As for what to look for or ask, just find out if they are familiar with real estate transactions and LLCs (or whatever other business entity you choose to use). If you are consulting with them about setting up a company, ask which type of business entity they would recommend and why. I did some research on my own and felt an LLC would be better for me. My CPA reached the same conclusion (without me telling her what I thought), so that was a plus. It was also important that she listened to me and was easy to talk to.

Having said that, I know I will not be keeping this CPA forever. As my investing activites grow, I will likely switch to a CPA that is more agressive in reducing taxes and liablities. Luckily, I am in the Phoenix area and can use Diane Kennedy's firm. But for someone just starting out, I think a CPA with basic skills should be fine. Just remember to re-evaluate your needs and their capabilities occasionally and don't be afraid to switch when you've outgrown your current CPA.

Shaun said...

Update on credit reports: I requested mine through from all three providers. I had now problems with Equifax. They were by far the easiest and most consumer friendly. Printing my report resulted in a detailed 20 page printout. Experian was so-so. Their website is nice, but you cannot print out your full report. There is a link to print out the report, but it only displays one section. If you want all sections, you must visit each page and print it out from your browser. TransUnion sucks. Yesterday I was unable to get my report because their server wouldn't respond. I am assuming it was because they were swamped with requests. This morning, I tried again and had problems. Part of their process is to create a login on their system. I tried using a new one and they told me I already had one and to use that. When I tried that one, I was prompted for a credit card number and was told my report would cost me $9. When I emailed their tech support, I was told to contact a subsidiary to resolve the issue. That is where things currently stand.

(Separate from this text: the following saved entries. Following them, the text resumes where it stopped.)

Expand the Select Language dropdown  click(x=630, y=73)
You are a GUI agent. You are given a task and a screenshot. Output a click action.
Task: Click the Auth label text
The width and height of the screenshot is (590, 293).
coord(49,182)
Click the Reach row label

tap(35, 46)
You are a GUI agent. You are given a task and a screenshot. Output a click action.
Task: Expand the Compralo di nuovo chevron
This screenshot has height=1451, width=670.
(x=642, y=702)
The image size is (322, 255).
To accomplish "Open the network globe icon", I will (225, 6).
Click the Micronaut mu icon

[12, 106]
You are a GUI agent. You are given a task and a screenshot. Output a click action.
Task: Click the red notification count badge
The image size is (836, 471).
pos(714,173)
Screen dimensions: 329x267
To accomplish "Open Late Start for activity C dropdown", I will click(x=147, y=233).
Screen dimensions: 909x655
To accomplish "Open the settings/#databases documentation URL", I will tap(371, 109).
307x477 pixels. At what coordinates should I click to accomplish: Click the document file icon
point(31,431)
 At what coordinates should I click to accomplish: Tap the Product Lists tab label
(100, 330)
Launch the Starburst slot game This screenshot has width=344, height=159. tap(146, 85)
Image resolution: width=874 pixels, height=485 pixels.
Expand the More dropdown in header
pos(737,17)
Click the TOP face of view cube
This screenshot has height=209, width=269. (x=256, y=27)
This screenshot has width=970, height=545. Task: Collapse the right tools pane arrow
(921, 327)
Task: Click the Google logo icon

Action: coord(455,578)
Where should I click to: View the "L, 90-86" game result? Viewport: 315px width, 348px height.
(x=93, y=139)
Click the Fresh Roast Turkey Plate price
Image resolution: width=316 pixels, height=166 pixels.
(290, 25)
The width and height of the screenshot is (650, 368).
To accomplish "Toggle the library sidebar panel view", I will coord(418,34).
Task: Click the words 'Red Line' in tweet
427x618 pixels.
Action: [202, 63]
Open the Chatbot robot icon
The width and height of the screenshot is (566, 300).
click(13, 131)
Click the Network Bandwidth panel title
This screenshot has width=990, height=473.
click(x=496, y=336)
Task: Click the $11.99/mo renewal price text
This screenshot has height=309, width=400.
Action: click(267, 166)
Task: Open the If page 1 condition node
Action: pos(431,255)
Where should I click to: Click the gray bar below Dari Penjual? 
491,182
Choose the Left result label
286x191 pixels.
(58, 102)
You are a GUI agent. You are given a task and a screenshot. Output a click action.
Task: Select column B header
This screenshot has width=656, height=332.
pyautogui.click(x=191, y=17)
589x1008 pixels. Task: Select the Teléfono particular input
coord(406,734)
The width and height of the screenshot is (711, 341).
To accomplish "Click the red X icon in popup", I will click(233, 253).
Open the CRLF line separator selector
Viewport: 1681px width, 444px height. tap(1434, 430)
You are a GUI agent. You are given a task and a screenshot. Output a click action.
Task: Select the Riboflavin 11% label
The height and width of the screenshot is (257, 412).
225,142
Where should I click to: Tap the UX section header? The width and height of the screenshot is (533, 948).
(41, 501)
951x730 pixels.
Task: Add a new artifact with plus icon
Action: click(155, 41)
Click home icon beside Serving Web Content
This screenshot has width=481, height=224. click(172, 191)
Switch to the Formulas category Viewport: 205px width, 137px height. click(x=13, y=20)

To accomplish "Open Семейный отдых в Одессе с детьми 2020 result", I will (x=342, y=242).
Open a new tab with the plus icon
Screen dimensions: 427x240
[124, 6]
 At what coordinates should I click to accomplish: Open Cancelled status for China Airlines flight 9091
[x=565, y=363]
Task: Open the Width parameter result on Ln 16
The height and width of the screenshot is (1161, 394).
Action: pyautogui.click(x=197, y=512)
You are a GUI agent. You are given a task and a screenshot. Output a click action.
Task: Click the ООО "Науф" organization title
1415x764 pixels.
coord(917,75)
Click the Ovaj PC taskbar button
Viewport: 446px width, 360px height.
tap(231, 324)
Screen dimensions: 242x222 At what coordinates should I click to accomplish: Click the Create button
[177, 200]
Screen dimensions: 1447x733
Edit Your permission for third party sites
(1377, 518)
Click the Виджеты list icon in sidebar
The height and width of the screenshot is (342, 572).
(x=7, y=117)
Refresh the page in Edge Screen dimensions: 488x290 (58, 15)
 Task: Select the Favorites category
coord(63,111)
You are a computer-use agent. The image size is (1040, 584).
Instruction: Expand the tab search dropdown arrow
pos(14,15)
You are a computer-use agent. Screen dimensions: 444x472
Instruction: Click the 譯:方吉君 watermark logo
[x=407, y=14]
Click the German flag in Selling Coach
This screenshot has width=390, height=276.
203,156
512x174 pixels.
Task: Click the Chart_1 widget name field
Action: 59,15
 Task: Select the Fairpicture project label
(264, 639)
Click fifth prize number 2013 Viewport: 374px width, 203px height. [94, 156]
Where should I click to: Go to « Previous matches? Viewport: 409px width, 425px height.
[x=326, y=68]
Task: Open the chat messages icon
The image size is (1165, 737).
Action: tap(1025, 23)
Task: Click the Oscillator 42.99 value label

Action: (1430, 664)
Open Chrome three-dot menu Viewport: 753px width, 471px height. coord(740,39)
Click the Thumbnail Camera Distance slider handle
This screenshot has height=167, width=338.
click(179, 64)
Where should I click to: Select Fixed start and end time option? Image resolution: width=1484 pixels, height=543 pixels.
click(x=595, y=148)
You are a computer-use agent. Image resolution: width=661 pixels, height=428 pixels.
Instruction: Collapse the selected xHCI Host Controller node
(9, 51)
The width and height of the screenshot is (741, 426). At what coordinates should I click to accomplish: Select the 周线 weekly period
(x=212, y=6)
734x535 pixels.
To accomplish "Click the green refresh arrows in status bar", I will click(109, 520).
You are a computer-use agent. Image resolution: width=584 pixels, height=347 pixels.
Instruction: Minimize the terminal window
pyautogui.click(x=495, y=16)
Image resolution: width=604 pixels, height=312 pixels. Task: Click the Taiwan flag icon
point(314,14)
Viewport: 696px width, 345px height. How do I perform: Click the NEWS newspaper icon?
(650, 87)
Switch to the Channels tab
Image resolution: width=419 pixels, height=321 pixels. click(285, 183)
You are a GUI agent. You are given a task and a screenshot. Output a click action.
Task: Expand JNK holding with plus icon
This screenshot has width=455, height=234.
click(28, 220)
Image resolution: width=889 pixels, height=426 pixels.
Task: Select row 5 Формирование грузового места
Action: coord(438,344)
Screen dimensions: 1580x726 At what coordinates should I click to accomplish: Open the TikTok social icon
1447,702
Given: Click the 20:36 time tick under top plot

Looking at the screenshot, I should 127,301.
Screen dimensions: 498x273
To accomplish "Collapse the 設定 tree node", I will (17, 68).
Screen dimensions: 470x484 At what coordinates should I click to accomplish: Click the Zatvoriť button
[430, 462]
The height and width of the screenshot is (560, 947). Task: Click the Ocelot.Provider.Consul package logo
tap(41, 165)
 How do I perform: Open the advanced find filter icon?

By the way, my Equifax report contained no errors. My Experian report contained several - wrong driver's license number, several incorrect previous addresses, and several incorrect spellings of my name. I attempted to use their on-line dispute tool, but was told I had to dispute these items by mail or phone.

Anonymous said...

Yep, I had a similar experience when I got all my credit reports. Yes there were some glitches (TransUnion got stuck halfway through for me too), but boy howdy! is this better than going to each one individually. Sooo glad Congress did this (see, they do get some stuff right!).


whorl1quote said...

Shaun, thanks for such wonderful blog. I wonder if you have any comments on my post in richdad:

Since you mentioned you used LLC to hold tiles, I wonder if you have any difficulties obtaining loans? Also how do you separate multiple properties in one LLC??


Shaun said...

Thanks for the kind words. I responded to your post on the site.

Shaun said...

Oh.. I forgot to address the LLC part of yor comment. I use one LLC per property. Here in Arizona, this is feasible because setting up an LLC is relatively inexpensive and there are no yearly costs that need to be paid. In other states (California comes to mind), they are more expensive and this may not be cost-effective.


misteropus said...

I just tried to get my free credit report from Equifax via and it blew up! I guess I'll go back and try the other two.

misteropus said...

OK, I managed to get the one from Experian without any problems. The credit history was 100% correct (all paid on time or paid in full). However, I found some errors with my personal information, mostly involved with my name. In addition, the biggest mistake was the name of my spouse and I was able to use their on-line link to dispute it. As far as the address info is concerned, they were all correct except for one in Arizona.

Matt J said...

Would doing these free credit checks directly through the credit unions be considered hard checks or soft checks? Would they ding my score a few points?

Shaun said...

They are soft checks - meaning your score will not be impacted when requesting this. I believe the legislation expressly forbids that.